Quote all entries in full, exactly.

(Source records)
%%

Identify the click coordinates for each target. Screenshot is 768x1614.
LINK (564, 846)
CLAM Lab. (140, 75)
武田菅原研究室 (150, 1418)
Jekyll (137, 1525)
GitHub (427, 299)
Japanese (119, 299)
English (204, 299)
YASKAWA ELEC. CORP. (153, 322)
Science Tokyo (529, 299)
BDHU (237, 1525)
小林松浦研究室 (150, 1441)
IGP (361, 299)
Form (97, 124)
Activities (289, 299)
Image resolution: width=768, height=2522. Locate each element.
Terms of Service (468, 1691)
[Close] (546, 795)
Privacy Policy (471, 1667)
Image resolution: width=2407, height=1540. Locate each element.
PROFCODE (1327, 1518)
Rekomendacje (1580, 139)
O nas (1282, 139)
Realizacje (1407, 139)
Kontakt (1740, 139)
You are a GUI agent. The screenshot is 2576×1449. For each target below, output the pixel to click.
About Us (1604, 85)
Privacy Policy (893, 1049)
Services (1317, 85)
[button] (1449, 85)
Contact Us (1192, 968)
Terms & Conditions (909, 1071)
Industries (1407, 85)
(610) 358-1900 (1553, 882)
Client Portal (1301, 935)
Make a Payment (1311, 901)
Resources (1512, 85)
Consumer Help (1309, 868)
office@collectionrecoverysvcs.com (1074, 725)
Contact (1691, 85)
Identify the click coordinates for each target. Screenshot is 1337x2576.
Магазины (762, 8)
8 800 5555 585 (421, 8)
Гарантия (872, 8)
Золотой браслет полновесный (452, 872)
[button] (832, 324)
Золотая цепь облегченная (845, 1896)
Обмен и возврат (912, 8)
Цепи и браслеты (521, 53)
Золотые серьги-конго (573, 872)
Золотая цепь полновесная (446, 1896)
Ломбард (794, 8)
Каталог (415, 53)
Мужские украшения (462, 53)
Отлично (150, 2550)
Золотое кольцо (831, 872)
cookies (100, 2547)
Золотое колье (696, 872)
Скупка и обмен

%%

**Solved exercise**:
Identify the click coordinates for each target. Screenshot is 768x1614.
LINK (564, 846)
CLAM Lab. (140, 75)
武田菅原研究室 (150, 1418)
Jekyll (137, 1525)
GitHub (427, 299)
Japanese (119, 299)
English (204, 299)
YASKAWA ELEC. CORP. (153, 322)
Science Tokyo (529, 299)
BDHU (237, 1525)
小林松浦研究室 (150, 1441)
IGP (361, 299)
Form (97, 124)
Activities (289, 299)
Image resolution: width=768, height=2522. Locate each element.
Terms of Service (468, 1691)
[Close] (546, 795)
Privacy Policy (471, 1667)
Image resolution: width=2407, height=1540. Locate each element.
PROFCODE (1327, 1518)
Rekomendacje (1580, 139)
O nas (1282, 139)
Realizacje (1407, 139)
Kontakt (1740, 139)
You are a GUI agent. The screenshot is 2576×1449. For each target below, output the pixel to click.
About Us (1604, 85)
Privacy Policy (893, 1049)
Services (1317, 85)
[button] (1449, 85)
Contact Us (1192, 968)
Terms & Conditions (909, 1071)
Industries (1407, 85)
(610) 358-1900 (1553, 882)
Client Portal (1301, 935)
Make a Payment (1311, 901)
Resources (1512, 85)
Consumer Help (1309, 868)
office@collectionrecoverysvcs.com (1074, 725)
Contact (1691, 85)
Identify the click coordinates for each target. Screenshot is 1337x2576.
Магазины (762, 8)
8 800 5555 585 (421, 8)
Гарантия (872, 8)
Золотой браслет полновесный (452, 872)
[button] (832, 324)
Золотая цепь облегченная (845, 1896)
Обмен и возврат (912, 8)
Цепи и браслеты (521, 53)
Золотые серьги-конго (573, 872)
Золотая цепь полновесная (446, 1896)
Ломбард (794, 8)
Каталог (415, 53)
Мужские украшения (462, 53)
Отлично (150, 2550)
Золотое кольцо (831, 872)
cookies (100, 2547)
Золотое колье (696, 872)
Скупка и обмен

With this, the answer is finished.